On Monday, it was the Tower of London and Greenwich. The tour conducted by the Yeoman of the Tower was very interesting and enjoyable. The Crown Jewels were of course worth seeing. And the castle as a whole made a good trip. I don’t know why I hadn’t gone there last year. I suspect that I thought that it was not open to the public (how stupid!).
That afternoon I went to Greenwich by Docklands Light Rail, which went past the Canary Wharf, which indeed looked like a wharf. It was a modern and pale area. It rained the whole afternoon. I visited the Cuttysark, which was nothing more than an old ship. I then tried to walk to the Old Observatory in the rain. But I gave up very easily when I discovered that it was on top of a hill. Though it was not really high, the rain had already washed away my enthusiasm. Instead, I went inside the National Maritime Museum. My intention was to seek shelter from the rain for a while and also to use the toilet. But then I thought, why not have a look. Well, I had to pay to have a look, naturally. But the exhibits, especially the Nelson part, were not bad at all. When there was nothing to do in the rain, that was the best choice. Too bad that I didn’t have time to go through everything.
Tuesday was a fine day. First I went to Bath again. Bath was a very beautiful place. It had a unique aura which I didn’t find in the other places in Britain. Edinburgh, York, Cambridge were all beautiful but they were not like Bath. Its River Avon was another beautiful river.
But I didn’t do anything in Bath. Just walked around a little. Then I took the train to Salisbury.
It was late (past 2 pm) when I arrived in Salisbury. So I could only visit the Cathedral. It was not bad. And I learnt something which had perplexed me: Salisbury is a diocese of the Church of England, which is both Catholic and Reformed (see?) And I also learnt that there was a "Magna Carta", a 12th Century document, kept in the church which was the first charter of English liberties.
The weather is vital for a journey. When it rains, I lose my mood and interest and don’t feel like going anywhere. When the weather is fine, everything seems beautiful and cheerful. (Well, Firenze is an exception. It is beautiful and weather-proof.)
The last place I visited was the Hampton Court Palace. To my surprise, there were a lot to see in there. Apart from the royal apartments, the kitchen and the gardens were all worth a visit. I enjoyed my trip there very much (partly because of the sunny weather, of course).
There were many good things in Britain –
1. the quality of the B&Bs and hotels was generally good.
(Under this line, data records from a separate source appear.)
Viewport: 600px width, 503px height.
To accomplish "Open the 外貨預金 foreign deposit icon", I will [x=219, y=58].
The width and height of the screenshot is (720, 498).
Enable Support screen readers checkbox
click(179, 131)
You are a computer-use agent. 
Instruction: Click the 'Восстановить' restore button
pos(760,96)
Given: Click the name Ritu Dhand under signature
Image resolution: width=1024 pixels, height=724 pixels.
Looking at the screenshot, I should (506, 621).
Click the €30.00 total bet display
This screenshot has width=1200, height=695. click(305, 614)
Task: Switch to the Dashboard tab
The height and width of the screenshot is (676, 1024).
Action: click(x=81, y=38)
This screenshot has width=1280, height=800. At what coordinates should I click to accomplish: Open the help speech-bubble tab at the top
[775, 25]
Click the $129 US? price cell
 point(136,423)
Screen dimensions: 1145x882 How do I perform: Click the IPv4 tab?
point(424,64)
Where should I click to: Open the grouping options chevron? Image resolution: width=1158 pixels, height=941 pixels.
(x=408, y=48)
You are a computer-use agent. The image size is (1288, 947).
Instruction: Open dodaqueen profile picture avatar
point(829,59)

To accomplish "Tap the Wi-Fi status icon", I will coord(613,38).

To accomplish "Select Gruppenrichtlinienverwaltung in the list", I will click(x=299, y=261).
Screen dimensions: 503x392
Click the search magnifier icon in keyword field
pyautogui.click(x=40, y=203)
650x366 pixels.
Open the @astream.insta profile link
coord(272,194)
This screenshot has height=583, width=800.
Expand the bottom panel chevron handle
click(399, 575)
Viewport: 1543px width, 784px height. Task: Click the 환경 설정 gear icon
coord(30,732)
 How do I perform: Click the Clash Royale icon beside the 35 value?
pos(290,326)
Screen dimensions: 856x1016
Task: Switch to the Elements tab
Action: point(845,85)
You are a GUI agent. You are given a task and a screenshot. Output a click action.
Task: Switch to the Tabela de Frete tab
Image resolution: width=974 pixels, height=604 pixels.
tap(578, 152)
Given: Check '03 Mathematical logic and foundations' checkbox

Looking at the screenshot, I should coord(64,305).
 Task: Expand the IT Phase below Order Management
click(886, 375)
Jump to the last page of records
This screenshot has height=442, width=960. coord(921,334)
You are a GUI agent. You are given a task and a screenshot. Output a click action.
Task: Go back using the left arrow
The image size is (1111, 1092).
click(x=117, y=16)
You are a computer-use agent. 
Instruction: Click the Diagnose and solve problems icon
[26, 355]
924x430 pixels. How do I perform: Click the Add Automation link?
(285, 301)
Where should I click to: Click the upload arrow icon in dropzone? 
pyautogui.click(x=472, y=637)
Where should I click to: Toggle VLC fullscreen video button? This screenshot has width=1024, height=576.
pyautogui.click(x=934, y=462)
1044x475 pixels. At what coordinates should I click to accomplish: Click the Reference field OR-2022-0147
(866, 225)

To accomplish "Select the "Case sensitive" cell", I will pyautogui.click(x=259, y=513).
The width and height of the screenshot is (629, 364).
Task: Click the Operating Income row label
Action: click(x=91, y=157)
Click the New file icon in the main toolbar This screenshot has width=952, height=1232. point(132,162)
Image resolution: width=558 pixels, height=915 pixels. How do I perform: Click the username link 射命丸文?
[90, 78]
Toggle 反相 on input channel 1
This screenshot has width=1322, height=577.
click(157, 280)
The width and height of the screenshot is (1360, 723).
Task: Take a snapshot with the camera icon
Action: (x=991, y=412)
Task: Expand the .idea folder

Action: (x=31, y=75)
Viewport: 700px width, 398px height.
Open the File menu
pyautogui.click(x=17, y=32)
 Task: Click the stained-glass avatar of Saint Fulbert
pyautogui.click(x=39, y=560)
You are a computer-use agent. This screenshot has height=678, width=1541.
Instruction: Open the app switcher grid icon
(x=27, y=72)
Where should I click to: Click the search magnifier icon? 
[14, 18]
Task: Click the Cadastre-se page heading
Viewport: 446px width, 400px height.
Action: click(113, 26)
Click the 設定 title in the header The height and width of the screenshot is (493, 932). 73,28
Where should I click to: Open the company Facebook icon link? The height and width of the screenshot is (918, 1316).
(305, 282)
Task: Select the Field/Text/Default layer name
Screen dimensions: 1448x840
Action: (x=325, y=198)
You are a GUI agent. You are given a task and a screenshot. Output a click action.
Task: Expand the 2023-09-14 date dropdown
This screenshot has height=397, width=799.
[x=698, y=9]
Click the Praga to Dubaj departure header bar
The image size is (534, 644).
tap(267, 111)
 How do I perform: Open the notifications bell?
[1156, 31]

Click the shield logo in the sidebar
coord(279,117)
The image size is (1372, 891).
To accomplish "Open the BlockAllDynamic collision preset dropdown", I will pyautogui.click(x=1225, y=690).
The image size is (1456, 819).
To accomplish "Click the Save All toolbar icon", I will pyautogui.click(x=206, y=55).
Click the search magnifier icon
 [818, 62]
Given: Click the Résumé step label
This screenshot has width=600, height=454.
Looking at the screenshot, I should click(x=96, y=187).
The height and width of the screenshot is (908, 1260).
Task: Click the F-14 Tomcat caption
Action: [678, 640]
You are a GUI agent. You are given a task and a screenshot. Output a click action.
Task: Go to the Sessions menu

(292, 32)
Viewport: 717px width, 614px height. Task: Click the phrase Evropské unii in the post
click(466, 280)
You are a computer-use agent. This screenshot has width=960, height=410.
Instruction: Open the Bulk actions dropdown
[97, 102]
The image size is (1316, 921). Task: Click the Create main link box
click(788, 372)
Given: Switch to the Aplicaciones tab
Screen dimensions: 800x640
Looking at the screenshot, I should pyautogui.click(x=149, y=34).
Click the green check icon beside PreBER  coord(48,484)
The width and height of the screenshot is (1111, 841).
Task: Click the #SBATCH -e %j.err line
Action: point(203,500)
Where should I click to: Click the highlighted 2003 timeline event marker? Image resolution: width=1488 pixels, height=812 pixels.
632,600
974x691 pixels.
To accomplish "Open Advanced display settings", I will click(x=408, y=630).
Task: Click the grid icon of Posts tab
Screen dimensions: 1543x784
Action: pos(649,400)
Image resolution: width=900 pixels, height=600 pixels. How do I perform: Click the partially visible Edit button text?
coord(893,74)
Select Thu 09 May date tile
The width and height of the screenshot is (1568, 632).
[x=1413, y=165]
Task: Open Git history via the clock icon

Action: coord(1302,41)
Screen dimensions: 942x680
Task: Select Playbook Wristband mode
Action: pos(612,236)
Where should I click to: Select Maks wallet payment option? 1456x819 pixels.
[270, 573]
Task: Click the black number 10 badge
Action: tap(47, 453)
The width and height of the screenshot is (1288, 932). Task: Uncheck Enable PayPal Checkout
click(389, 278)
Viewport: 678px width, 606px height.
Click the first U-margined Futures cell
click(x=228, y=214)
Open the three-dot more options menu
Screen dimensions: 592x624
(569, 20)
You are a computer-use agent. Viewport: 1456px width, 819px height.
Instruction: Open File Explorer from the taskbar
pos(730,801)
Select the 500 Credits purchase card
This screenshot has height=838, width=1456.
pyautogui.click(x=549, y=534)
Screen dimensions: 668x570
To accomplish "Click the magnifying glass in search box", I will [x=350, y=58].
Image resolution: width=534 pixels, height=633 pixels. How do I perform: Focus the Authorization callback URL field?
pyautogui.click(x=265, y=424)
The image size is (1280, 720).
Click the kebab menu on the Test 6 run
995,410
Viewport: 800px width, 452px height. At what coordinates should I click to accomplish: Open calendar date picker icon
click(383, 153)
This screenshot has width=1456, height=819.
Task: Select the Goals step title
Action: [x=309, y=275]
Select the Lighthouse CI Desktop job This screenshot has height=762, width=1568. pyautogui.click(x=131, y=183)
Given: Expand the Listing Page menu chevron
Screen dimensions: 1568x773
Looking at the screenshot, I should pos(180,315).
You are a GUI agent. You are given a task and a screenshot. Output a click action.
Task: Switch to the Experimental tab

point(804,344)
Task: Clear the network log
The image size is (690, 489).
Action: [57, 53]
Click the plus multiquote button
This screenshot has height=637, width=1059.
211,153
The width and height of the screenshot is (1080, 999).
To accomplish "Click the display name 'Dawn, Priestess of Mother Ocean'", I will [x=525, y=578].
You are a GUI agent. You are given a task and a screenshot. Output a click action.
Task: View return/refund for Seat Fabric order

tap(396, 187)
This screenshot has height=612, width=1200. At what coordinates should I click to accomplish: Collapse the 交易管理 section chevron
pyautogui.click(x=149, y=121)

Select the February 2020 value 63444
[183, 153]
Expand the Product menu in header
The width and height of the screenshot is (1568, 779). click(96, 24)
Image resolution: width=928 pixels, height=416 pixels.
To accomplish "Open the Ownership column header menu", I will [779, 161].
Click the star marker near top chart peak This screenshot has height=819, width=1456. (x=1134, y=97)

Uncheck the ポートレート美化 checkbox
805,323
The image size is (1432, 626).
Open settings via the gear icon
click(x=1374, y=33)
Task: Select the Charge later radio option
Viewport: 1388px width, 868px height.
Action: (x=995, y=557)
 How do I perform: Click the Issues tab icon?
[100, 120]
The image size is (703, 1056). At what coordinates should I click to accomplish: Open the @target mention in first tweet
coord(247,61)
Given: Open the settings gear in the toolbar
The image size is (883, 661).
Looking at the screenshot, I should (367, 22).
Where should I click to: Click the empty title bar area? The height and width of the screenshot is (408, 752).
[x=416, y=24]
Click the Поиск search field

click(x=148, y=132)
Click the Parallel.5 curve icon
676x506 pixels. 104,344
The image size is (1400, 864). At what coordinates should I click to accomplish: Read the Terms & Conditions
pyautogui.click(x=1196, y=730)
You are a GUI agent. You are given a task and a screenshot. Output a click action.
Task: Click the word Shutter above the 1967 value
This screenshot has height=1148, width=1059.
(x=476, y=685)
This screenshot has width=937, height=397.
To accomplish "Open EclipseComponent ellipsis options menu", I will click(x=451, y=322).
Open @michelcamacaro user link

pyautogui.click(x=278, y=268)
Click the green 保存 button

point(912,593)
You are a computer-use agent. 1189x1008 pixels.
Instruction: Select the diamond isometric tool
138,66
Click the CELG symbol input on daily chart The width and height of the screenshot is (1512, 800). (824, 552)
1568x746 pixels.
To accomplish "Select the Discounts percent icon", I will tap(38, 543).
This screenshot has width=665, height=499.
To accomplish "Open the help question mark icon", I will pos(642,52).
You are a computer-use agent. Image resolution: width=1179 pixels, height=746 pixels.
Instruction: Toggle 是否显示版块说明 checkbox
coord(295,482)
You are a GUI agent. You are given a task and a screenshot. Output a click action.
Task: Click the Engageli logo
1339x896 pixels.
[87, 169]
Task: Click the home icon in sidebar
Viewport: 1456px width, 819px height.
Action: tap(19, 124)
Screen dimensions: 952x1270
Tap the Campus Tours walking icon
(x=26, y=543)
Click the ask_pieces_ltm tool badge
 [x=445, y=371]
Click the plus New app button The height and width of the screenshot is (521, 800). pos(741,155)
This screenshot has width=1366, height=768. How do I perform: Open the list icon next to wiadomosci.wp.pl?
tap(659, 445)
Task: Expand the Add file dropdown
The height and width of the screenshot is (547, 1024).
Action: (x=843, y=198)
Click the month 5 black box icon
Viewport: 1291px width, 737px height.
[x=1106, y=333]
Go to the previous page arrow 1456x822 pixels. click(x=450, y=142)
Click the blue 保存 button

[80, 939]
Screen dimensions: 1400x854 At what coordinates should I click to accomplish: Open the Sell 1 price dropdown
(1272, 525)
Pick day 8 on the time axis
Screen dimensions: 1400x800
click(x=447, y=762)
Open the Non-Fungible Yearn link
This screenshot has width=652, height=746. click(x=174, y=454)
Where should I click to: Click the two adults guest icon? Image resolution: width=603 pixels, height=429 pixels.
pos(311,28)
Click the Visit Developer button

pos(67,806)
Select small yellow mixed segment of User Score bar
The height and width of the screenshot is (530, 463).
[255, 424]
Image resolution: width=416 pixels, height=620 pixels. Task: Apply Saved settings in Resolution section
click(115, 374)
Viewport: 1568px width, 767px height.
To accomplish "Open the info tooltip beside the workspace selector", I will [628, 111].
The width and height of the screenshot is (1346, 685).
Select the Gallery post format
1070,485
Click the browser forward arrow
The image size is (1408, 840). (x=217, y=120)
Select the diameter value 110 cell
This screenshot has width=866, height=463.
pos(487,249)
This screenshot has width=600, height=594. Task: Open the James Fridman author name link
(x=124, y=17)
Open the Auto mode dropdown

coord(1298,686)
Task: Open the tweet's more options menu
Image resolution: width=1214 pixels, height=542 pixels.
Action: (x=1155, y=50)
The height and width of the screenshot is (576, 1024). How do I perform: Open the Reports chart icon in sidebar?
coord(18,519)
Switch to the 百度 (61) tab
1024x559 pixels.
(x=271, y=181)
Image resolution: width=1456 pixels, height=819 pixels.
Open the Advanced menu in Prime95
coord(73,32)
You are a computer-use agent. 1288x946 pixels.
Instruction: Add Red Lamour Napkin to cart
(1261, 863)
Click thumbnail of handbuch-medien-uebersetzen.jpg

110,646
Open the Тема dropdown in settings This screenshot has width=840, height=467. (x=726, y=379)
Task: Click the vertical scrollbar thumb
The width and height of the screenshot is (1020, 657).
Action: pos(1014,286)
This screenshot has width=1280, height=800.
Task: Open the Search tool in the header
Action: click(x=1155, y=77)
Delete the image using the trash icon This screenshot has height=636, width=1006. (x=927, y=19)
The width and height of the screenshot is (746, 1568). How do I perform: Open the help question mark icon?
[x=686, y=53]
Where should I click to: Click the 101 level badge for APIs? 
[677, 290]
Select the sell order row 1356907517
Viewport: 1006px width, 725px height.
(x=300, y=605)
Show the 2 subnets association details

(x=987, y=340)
2. the people were polite and friendly enough (and hypocritical? Who knows?).
3. the guided tours at tourist spots were good.
4. the public toilets were clean and for most of the time free of charge.
5. the TV programmes were good. I watched the documentary "Tiananmen" (a shortened version) on BBC in Edinburgh and also a programme about Michael Crawford on GMTV. Even the movies shown late at night were good.
6. the best part was that I understood the language. And good English sounded like music.